- [Exercise objective]
Please give all of the data again, character for character, and drop the pictures.

- [Materials provided]
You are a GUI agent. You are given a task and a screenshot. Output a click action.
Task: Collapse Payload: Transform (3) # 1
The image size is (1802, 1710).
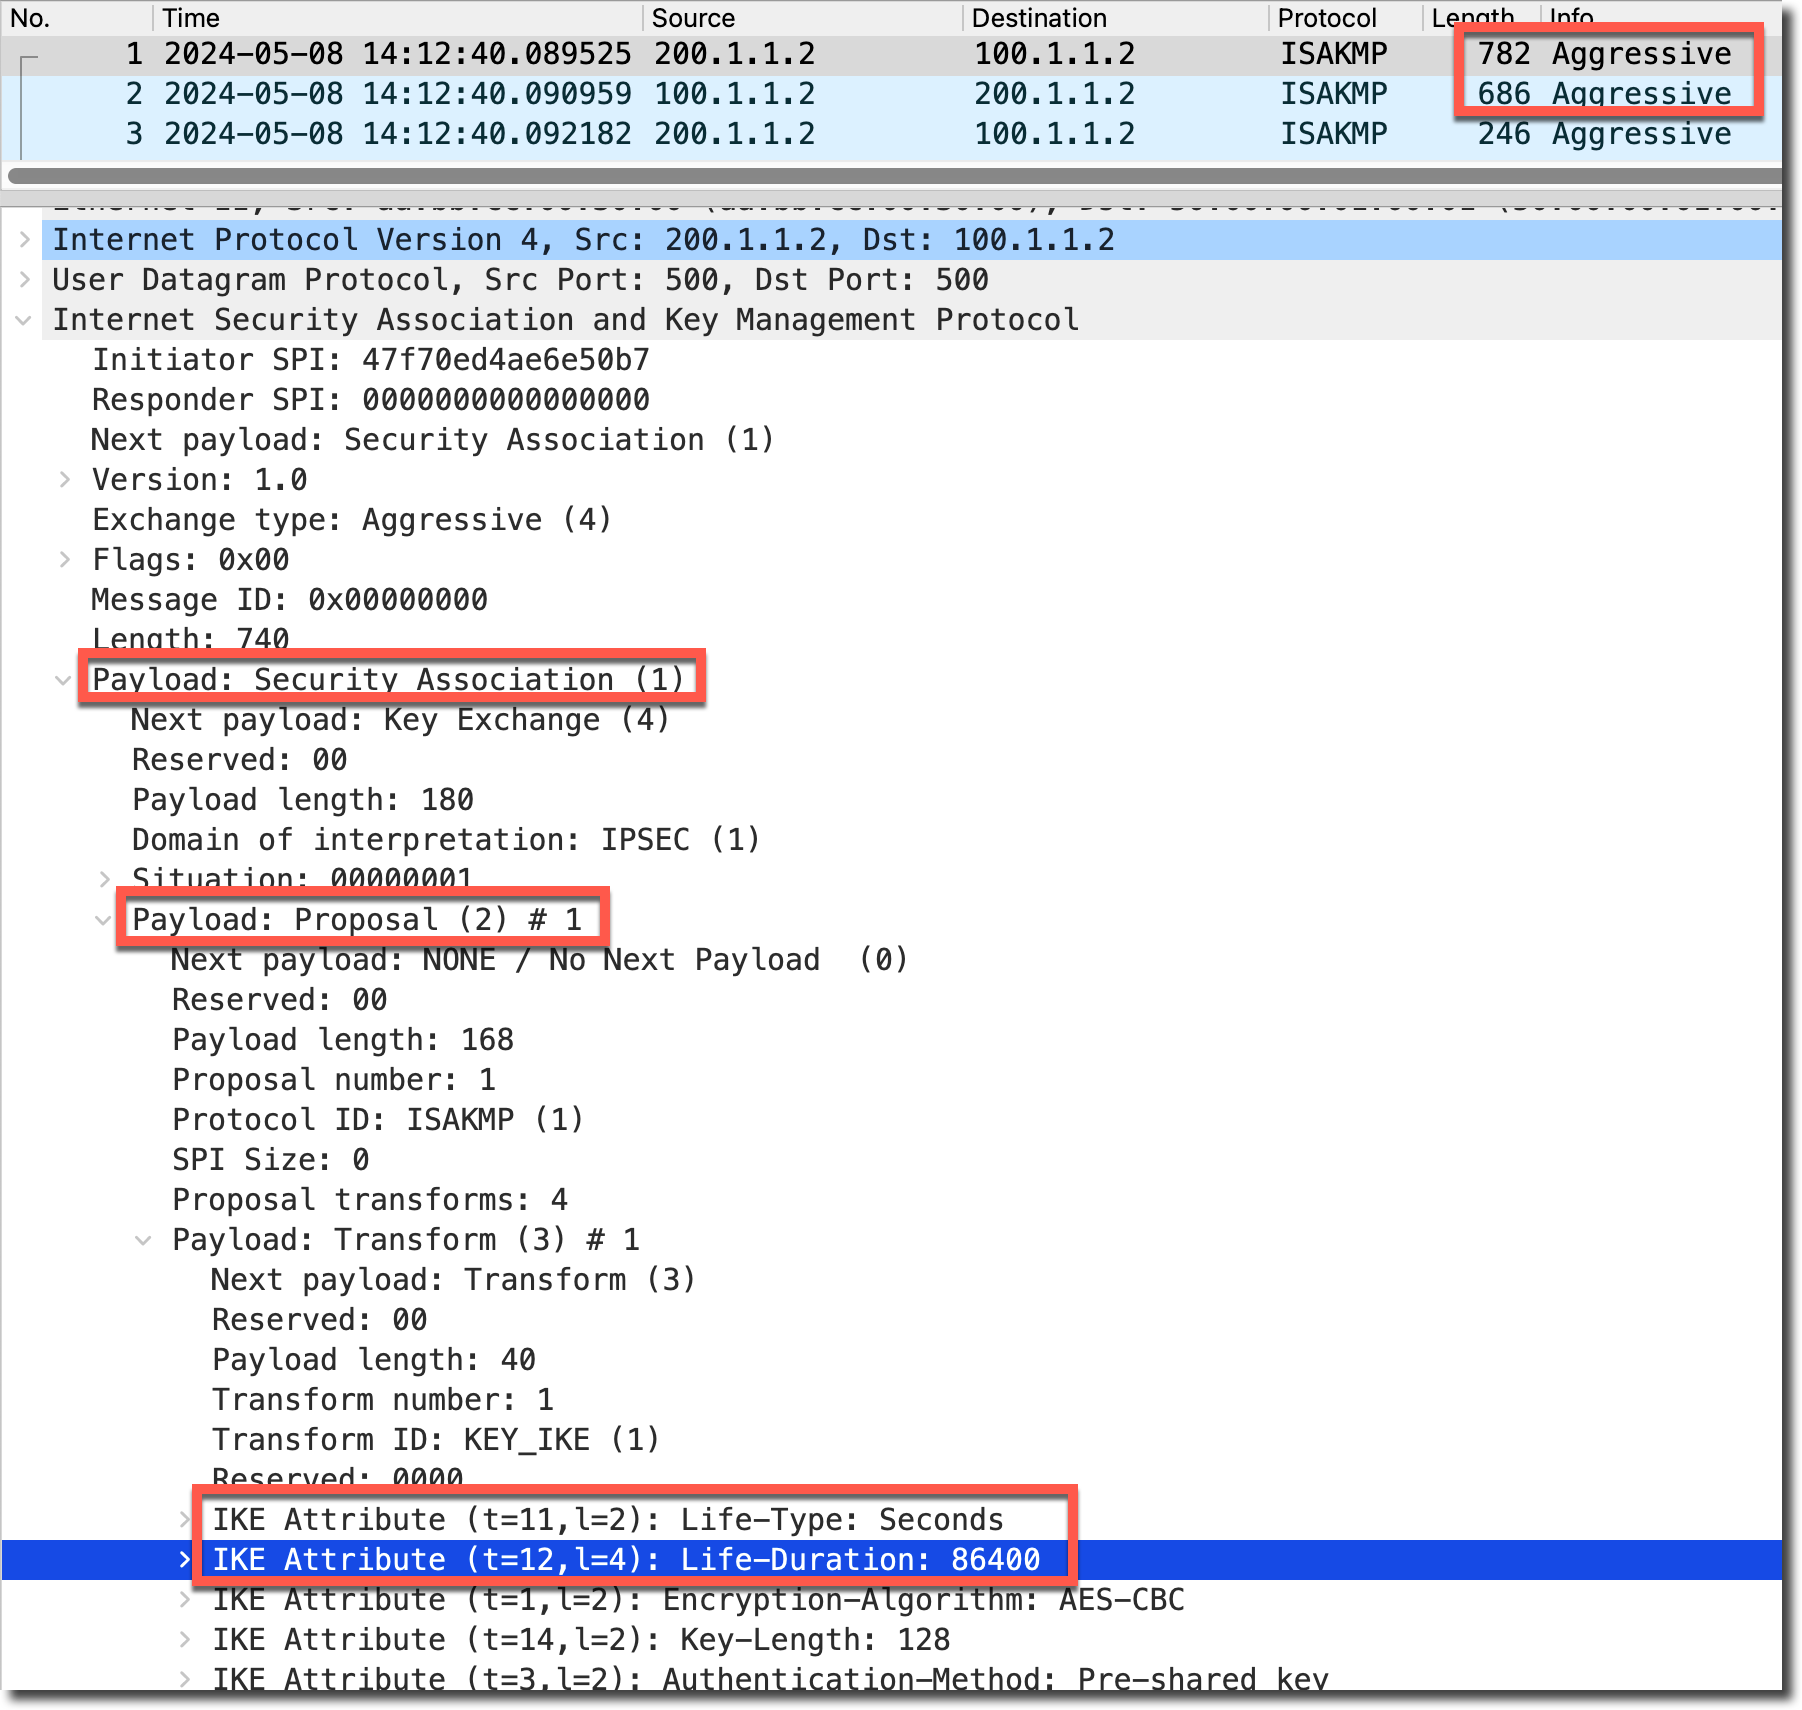point(143,1240)
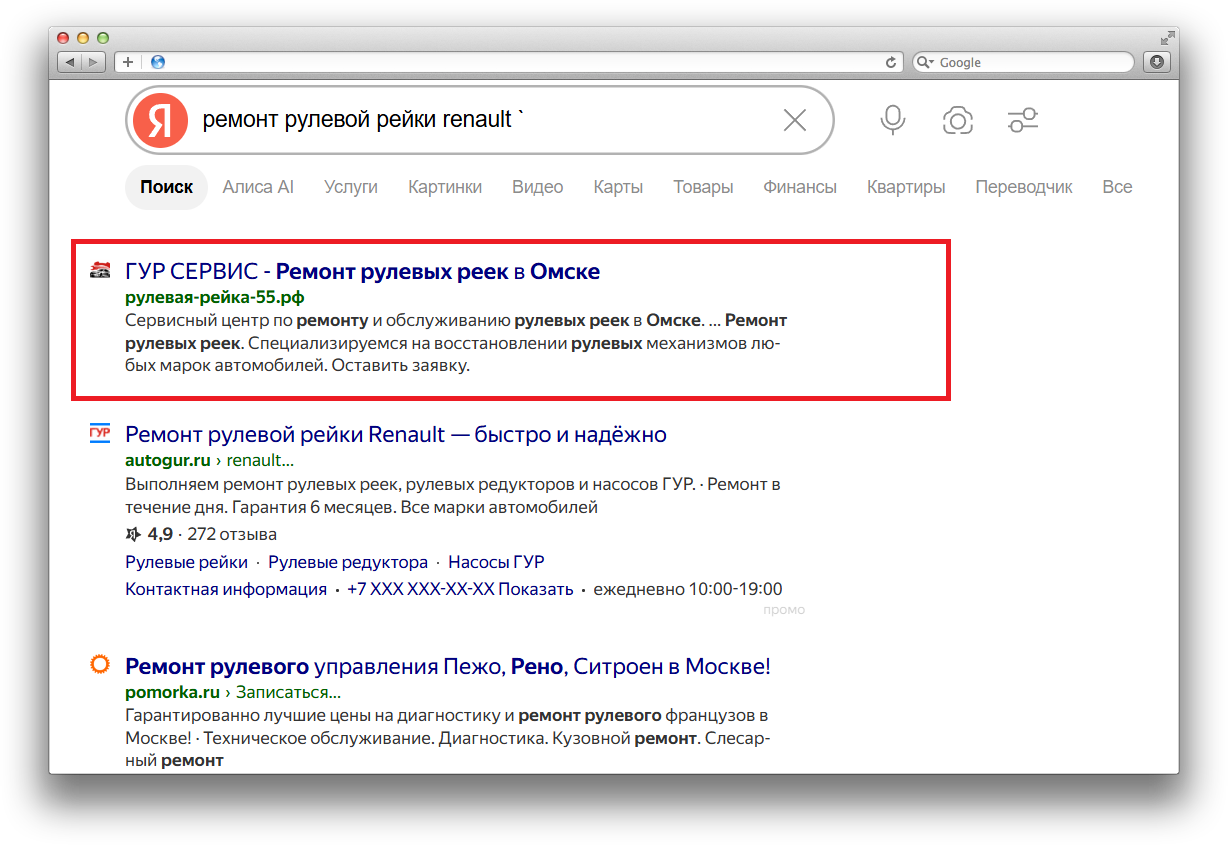Open Google search engine dropdown

[925, 62]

- [Response]
You are a GUI agent. You are given a task and a screenshot. Output a click action.
Task: Collapse Payload: Transform (3) # 1
The image size is (1802, 1710).
point(143,1240)
Open Google search engine dropdown

[925, 62]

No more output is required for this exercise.